Skip to main content
ARS Home » Midwest Area » Ames, Iowa » National Animal Disease Center » Food Safety and Enteric Pathogens Research » Research » Publications at this Location » Publication #389568

Research Project: Intestinal Microbial Ecology and Non-Antibiotic Strategies to Limit Shiga Toxin-Producing Escherichia coli (STEC) and Antimicrobial Resistance Transmission in Food Animals

Location: Food Safety and Enteric Pathogens Research

Title: Diversity of Alternative Splicing in Porcine Peripheral Blood Immune Cells

item LIM, KYU-SANG - Iowa State University
item HERRERA-URIBE, JUBER - Iowa State University
item Loving, Crystal
item Byrne, Kristen
item Smith, Timothy - Tim
item BEIKI, HAMID - Iowa State Hygienic Laboratory
item REECY, JAMES - Iowa State University
item TUGGLE, CHRISTOPHER - Iowa State University
item KOLTES, JAMES - Iowa State University

Submitted to: Plant and Animal Genome Conference
Publication Type: Abstract Only
Publication Acceptance Date: 7/14/2022
Publication Date: N/A
Citation: N/A

Interpretive Summary:

Technical Abstract: Proteome complexity is driven in part by alternative splicing, which may produce multiple distinct mature transcript isoforms from a single gene by splicing of different combinations of exons.
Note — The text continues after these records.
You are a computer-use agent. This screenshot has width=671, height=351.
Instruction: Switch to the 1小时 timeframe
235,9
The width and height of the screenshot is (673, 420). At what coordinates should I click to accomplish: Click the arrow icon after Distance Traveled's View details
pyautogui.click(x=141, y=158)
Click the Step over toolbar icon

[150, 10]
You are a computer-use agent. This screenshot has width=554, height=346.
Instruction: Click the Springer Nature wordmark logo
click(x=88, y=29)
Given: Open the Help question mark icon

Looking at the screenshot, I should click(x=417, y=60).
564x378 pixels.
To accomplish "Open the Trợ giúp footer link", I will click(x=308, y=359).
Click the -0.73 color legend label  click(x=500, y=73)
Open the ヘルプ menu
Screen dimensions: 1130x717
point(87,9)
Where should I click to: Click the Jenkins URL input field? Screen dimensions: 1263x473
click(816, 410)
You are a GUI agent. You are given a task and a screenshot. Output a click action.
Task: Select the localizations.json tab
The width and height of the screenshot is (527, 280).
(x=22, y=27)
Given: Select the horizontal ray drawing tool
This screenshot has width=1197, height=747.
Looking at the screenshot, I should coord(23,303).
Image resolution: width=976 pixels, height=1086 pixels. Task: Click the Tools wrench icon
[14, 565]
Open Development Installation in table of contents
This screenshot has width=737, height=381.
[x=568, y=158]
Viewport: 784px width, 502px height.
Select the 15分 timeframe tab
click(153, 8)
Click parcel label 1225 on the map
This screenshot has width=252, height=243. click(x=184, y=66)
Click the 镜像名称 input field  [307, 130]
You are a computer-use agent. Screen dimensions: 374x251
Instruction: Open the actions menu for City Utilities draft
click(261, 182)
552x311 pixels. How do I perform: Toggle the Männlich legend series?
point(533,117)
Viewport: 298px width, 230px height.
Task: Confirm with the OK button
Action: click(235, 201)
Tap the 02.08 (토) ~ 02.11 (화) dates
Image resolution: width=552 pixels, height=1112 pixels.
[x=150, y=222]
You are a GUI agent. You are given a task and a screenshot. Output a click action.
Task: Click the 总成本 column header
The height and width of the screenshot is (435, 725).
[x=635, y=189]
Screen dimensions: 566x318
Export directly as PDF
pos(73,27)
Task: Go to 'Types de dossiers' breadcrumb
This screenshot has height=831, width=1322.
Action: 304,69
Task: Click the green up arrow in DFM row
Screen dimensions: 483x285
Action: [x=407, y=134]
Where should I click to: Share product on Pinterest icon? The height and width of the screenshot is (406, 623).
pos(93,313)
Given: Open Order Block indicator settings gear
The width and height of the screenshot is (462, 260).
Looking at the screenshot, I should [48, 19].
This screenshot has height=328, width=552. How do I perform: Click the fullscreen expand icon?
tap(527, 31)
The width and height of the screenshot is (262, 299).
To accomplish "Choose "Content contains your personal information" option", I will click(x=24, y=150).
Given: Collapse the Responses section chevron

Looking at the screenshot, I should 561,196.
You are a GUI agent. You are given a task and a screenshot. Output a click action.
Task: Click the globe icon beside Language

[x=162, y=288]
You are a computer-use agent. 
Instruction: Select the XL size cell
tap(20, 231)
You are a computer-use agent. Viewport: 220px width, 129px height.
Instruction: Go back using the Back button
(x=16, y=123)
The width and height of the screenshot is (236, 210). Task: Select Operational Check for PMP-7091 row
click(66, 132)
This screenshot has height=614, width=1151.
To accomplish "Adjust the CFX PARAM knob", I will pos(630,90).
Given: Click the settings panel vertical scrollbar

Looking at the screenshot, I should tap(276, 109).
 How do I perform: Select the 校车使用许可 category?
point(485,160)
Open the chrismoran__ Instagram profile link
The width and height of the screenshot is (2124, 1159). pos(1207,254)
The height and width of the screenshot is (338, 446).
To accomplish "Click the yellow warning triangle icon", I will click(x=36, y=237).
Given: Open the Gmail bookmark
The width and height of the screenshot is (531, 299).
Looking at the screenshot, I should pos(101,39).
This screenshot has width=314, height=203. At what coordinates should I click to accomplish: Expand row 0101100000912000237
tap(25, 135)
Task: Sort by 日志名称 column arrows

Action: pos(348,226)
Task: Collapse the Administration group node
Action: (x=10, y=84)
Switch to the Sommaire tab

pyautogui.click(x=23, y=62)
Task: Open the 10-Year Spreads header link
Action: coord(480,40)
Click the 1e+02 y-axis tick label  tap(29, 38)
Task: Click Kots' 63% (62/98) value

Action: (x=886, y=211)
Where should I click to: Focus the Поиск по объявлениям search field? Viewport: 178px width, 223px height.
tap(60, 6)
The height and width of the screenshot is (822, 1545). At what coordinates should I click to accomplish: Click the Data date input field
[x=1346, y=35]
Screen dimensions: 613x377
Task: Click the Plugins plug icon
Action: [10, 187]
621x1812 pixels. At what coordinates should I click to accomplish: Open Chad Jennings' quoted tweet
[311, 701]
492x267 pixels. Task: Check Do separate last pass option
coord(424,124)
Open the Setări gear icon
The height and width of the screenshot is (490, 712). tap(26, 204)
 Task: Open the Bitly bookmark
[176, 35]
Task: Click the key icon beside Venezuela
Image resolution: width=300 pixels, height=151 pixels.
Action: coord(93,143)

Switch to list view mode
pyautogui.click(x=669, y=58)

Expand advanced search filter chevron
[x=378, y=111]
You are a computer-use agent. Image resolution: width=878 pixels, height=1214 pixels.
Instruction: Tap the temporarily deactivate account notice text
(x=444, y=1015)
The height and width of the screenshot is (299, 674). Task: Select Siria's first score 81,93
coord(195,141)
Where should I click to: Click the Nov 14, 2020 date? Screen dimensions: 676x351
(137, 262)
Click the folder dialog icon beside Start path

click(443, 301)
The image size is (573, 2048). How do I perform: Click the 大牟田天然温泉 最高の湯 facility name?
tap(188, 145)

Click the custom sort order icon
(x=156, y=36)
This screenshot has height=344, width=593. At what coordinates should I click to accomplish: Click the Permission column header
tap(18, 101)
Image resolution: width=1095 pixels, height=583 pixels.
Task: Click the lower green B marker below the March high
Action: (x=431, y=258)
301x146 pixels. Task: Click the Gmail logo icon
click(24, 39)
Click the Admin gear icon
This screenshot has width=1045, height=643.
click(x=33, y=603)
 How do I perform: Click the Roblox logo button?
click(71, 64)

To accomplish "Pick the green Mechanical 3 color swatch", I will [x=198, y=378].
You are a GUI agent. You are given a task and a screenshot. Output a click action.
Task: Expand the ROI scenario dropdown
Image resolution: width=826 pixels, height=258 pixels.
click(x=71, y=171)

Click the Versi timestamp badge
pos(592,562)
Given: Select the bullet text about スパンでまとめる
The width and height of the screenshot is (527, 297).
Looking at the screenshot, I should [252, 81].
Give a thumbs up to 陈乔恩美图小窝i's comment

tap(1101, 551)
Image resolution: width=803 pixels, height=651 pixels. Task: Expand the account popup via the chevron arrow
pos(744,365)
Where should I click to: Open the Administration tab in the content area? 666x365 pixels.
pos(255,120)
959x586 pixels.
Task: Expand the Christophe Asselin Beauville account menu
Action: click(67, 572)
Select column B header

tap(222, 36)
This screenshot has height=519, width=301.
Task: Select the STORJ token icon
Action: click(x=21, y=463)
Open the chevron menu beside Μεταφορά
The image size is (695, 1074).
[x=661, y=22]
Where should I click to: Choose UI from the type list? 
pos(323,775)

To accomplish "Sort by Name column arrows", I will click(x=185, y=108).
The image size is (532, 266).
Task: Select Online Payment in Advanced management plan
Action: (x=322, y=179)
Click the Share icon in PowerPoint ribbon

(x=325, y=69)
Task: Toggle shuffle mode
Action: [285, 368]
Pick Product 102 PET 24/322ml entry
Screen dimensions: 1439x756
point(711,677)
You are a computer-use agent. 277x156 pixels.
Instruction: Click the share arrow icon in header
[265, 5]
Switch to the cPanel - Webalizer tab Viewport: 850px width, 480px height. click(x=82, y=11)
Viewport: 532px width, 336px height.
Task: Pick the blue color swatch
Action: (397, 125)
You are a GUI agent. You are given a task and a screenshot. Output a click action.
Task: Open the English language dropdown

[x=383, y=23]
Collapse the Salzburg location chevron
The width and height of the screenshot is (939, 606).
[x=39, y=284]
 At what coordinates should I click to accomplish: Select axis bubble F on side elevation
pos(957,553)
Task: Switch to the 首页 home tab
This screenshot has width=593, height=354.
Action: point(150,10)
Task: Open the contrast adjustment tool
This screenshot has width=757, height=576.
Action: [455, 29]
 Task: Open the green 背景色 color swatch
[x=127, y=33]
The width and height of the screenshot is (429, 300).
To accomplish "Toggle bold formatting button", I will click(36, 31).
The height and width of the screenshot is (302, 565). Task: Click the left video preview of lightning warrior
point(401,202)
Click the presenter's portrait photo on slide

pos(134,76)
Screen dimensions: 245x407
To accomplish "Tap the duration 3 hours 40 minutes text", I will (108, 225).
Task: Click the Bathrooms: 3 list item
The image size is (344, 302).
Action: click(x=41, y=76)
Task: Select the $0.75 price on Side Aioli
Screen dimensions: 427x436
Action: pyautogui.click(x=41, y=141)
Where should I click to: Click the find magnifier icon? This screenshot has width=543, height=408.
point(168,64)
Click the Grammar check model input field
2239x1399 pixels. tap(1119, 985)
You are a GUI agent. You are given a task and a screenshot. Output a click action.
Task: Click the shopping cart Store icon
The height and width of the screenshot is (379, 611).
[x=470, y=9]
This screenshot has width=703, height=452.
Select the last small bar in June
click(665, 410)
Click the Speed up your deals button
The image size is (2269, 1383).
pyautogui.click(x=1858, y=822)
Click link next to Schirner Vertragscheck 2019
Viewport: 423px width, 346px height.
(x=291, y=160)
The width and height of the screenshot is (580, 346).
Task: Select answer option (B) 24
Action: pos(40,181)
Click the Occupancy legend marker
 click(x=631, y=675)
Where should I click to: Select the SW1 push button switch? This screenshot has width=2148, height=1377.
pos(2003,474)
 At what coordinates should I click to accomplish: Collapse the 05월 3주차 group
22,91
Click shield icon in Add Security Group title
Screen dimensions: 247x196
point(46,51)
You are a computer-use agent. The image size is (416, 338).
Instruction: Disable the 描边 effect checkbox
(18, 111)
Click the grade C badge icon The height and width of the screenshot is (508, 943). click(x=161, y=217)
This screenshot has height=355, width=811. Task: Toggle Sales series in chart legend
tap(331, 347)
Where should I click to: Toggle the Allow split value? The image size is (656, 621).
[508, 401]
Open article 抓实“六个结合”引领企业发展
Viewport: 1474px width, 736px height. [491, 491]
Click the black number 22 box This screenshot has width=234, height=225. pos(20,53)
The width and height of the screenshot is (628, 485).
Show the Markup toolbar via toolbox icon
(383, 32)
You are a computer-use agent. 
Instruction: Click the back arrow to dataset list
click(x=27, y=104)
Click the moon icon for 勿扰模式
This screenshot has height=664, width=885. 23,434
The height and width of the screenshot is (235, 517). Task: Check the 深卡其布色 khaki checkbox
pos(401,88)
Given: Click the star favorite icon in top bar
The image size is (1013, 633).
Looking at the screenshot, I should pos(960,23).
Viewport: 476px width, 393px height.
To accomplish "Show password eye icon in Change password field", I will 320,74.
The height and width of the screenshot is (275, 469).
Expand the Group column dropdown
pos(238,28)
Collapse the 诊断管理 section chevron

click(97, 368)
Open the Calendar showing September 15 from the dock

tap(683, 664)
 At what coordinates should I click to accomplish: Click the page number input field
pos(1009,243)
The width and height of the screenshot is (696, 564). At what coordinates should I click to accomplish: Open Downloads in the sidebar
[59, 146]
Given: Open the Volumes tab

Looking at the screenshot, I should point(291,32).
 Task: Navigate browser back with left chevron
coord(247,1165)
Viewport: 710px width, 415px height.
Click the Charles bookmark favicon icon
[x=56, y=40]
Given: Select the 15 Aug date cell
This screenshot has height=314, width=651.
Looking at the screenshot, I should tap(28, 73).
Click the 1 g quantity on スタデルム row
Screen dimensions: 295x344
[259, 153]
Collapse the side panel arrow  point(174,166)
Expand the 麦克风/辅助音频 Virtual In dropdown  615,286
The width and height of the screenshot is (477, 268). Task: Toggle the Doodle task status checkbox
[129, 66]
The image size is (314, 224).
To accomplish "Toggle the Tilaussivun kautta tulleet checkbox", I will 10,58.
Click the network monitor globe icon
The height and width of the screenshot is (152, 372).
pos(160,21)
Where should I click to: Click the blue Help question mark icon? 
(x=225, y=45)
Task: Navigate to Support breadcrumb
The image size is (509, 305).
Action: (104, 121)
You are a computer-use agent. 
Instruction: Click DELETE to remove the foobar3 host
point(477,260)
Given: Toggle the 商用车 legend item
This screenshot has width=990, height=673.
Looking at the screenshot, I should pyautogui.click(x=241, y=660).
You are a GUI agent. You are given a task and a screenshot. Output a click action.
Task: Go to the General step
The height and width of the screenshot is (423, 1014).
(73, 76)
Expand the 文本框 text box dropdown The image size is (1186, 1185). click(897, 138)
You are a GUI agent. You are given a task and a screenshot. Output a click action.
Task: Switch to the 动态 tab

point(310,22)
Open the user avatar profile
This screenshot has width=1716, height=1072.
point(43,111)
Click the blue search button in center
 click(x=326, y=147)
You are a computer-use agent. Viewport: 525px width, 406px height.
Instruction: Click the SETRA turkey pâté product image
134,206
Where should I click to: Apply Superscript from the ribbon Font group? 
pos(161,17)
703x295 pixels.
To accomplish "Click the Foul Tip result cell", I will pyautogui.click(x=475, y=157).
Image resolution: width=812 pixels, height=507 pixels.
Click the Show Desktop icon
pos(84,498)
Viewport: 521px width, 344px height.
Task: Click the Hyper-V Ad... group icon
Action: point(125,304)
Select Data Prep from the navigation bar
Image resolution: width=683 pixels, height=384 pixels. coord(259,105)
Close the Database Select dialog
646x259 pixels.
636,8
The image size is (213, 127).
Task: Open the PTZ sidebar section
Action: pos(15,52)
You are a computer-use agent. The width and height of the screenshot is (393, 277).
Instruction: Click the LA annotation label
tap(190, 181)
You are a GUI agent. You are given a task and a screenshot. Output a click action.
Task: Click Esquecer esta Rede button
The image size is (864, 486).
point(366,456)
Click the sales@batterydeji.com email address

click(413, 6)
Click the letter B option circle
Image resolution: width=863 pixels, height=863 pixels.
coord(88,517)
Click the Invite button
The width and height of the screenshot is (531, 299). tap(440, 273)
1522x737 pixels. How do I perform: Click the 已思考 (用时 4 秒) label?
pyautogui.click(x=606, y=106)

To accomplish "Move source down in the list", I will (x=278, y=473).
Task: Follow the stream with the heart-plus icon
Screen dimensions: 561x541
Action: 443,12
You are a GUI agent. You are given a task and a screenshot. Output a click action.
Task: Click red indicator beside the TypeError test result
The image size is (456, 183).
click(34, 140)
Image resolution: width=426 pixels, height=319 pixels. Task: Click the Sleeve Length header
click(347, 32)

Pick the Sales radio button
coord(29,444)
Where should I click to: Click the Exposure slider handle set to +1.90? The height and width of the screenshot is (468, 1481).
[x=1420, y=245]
The average number of annotated isoforms per gene in pigs is less than half of the average in the human genome, suggesting a deficiency of known pig isoforms. This hypothesis was tested by determining alternative splicing patterns of pig transcripts in nine peripheral blood immune cell types using full-length isoform sequencing (Iso-seq). On average, 105,584 high quality distinct isoforms were identified, of which 10.7% were not previously annotated, documenting a deficiency in the annotation of pig isoforms. Chromatin accessibility in these cell types was also examined using ATAC-seq to reveal the relationship between splicing variability of transcripts and chromatin accessibility of promoter regions. The improved annotation of splice forms and relationship with promoter status contributes to a more complete picture of the pig immune transcriptome in circulating blood cells and will support future studies of the role(s) of alternative splicing in immune cell functions in pigs.